The Justice Ministry said that the European Parliament should vote on ACTA before it is considered by the state’s parliament.
Three of Germany’s parties, the Pirate Party, the Left Party and the Greens, have also spoken out against ACTA.
German protesters are expected to stage demonstrations in over 60 towns across the country on Saturday.
Earlier Poland and the Czech Republic had refused to approve the agreement. Both countries saw major protests in the streets. Critics of ACTA accuse its authors of hammering out the agreement in secret and say the deal will limit online freedom of speech.
On January 26, the controversial ACTA treaty was signed by the 22 of 27 European Union member states, and the EU itself.

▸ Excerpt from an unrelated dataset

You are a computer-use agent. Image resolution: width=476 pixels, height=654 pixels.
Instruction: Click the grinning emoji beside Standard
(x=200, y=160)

It now has to be ratified by the European Parliament and is scheduled to be debated in June.
ACTA is an international agreement aimed at protecting intellectual property. It shares similarities with the Stop Online Piracy Act (SOPA) in the US, which was shelved by lawmakers after a partial blackout by Wikipedia and Google in protest.
The ACTA treaty was negotiated by industrialized countries struggling for ways to fight intellectual property theft. The US, most of the EU, Australia, Canada, Japan and several other countries have signed the treaty.